Это уже факт политической истории России: в середине нулевых годов власть, озабоченная ростом националистических настроений, пыталась создавать лояльные и подконтрольные ей националистические движения. Результатом этих игр стали реальные политические убийства и реальные пожизненные приговоры. Дело БОРНа, полагаю, показало, как выглядит настоящая «успешная» политическая карьера для очкарика, решившего поиграть с Кремлем — вот так она и выглядит, и менее удачливые коллеги Горячева по молодежной политике середины нулевых должны сейчас благодарить Бога за то, что им не повезло, и что присяжные судят не их, а его. По-другому быть не могло. В непрозрачной, несменяемой и неподотчетной политической системе всегда обнаруживается потребность в сомнительных, а потом и в несомненных с точки зрения системы действиях вплоть до политических убийств.

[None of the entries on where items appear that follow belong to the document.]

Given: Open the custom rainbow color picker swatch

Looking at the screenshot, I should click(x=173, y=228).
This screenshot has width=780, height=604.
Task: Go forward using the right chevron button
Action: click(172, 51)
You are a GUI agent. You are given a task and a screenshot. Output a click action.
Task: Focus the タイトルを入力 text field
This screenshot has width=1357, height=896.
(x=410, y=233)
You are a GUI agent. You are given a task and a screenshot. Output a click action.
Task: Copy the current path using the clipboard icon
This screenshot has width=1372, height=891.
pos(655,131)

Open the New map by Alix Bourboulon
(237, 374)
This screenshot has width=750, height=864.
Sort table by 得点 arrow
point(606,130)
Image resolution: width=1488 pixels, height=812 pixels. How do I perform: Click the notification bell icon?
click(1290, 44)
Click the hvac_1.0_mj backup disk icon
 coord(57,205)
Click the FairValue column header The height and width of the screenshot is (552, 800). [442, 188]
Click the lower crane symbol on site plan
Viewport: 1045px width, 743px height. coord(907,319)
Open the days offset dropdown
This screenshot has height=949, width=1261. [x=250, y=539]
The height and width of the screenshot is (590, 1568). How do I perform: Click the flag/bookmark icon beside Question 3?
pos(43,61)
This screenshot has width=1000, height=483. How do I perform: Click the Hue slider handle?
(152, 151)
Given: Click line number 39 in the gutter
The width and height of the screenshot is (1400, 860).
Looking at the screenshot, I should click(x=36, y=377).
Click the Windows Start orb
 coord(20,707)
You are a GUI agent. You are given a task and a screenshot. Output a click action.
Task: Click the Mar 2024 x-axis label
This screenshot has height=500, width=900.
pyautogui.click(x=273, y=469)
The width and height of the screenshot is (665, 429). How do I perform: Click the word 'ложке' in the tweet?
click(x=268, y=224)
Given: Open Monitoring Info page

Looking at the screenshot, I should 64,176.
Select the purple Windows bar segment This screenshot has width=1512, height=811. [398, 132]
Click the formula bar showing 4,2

Нечестно и несправедливо относиться к делу БОРНа как к частному эксцессу каких-то частных лиц. Частные эксцессы выглядят совсем иначе. Нет, я не хочу, как это часто принято, называть Горячева и его друзей жертвами — они, безусловно, не жертвы. Просто они первые ученики, то есть буквально те, кто раньше и успешнее других приходит к решению, запрограммированному задачником.
Но первых учеников не бывает без учителей, и это принципиальный момент. Если судят систему, то почему фамилия обвиняемого — Горячев?